Some folks won't include any variables associated with Terraform in their git repo. I like to split up my variables into those that contain privileged information and those that contain publicly-available information. For instance, you'd never want to include your access and secret key in your git repo, but showing you're leveraging us-east-1 isn't really going to shock anyone. So you'll find some of my variables are actually stored in my repo. As they won't let you do anything and won't let you get to any of my infrastructure, I'm comfortable storing them to make it easier for you to use this repo but will provide examples when you need to pass in your own .
There are a few ways to use your access keys. Storing them in a credentials file isn't how I personally would do it but if you're sure no one can get to your secrets file, then you do you. I prefer to export them as variables so once I exit my shell session, the information is gone. So assuming you've grabbed your access key and secret key, you'd run the following before starting (obviously replacing values with whatever yours are):
export AWS_ACCESS_KEY_ID=<myaccesskey>
export AWS_SECRET_ACCESS_KEY=<mysecretkey>
export AWS_DEFAULT_REGION=us-east-1
Two things of note. First, in case it doesn't show up in the README well, I preface each of those lines with a space. I have my bash session set to not store history if the line starts with a space so I won't end up with the secrets in my bash history. If you don't do that, you might as well just store them in a credentials file if you trust your POSIX permissions. The other item of note is that you'll need to do this each time you start a new shell session as variables set like this won't persist after exit/logout.
You're all set now to initialize your backend and provider plugins, so now we get into where you'll be needing your own usernames, passwords, etc.
terraform init -backend-config="bucket=" \
-backend-config="key=" \
-backend-config="region=" \
-backend-config="profile=" \
-backend-config="endpoint="
After the equals sign on each of those lines you'll need to provide some information
- bucket is the S3 bucket you created from the steps above.
- key is the name of the directory and file your state will be saved to (e.g. if you want a directory to be created called 'PROD' and a file called terraform.tfstate then you would write "key=PROD/terraform.tfstate").

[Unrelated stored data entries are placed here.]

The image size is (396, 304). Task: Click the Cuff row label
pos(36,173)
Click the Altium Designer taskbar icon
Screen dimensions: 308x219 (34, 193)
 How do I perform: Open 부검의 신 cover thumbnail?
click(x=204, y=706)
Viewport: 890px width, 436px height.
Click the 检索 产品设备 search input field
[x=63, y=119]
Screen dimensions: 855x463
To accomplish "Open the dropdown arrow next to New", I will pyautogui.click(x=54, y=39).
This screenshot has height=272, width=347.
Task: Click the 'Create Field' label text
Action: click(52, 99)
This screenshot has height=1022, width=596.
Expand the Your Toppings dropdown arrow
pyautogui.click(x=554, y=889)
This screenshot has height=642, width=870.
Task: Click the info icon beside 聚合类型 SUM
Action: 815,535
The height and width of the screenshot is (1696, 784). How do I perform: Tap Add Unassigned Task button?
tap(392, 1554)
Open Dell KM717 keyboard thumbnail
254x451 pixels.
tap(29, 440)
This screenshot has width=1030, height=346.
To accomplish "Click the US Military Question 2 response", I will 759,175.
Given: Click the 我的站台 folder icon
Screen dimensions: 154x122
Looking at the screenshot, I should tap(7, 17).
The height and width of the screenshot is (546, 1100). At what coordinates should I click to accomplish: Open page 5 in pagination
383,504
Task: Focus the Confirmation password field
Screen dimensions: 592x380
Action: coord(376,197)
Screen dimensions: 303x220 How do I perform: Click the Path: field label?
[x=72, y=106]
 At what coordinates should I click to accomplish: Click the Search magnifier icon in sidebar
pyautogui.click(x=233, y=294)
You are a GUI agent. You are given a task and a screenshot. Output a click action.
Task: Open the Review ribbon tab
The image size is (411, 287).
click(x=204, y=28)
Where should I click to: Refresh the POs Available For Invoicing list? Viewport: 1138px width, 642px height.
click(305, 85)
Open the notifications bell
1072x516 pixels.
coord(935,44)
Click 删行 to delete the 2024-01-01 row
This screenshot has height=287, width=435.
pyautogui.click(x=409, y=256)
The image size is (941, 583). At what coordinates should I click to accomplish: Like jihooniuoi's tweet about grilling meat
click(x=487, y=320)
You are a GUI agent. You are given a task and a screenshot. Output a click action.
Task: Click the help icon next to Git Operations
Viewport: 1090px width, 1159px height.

- region is the region of your bucket (e.g. us-east-1, us-west-2, etc.) so if you're looking at the Dreamhost display, just above your bucket you'll see a URL which can help you figure it out. So if it says objects-us-east-1.dream.io, you would write "region=us-east-1" (don't include the full URL). You'll need the full URL later so don't lose it.
- profile is only needed if you're storing your key info in a file local to your system. If you followed my advice above and exported those values, you won't need this line but I'm including it just in case you decided I don't know what I'm talking about.
- endpoint is where you'll need that full URL like I mentioned above under 'region.' Here you'll need the whole thing so if you're on us-west-2 then it'll be "endpoint=https://objects-us-west-2.dream.io "
If you did everything right you should get a pretty green output that "Terraform has been successfully initialized!" and now you're ready to run your plan.
Time to output a plan and make sure you like what you see. Same deal as above, I've created variables for anything I don't want checked into source control
terraform plan -var 'user_name=' \
-var 'password=' \
-var 'tenant_name=' \
-var 'tenant_id=' \
-var 'auth_url=' \
-var 'public_key=' \
-var 'remote_ip_prefix=' \
-var 'region=' \
-out tfplan
- user_name is the username you use when you login to DreamCompute, not your regular Dreamhost login.
- password is the same deal as username, it's the password you use for DreamCompute.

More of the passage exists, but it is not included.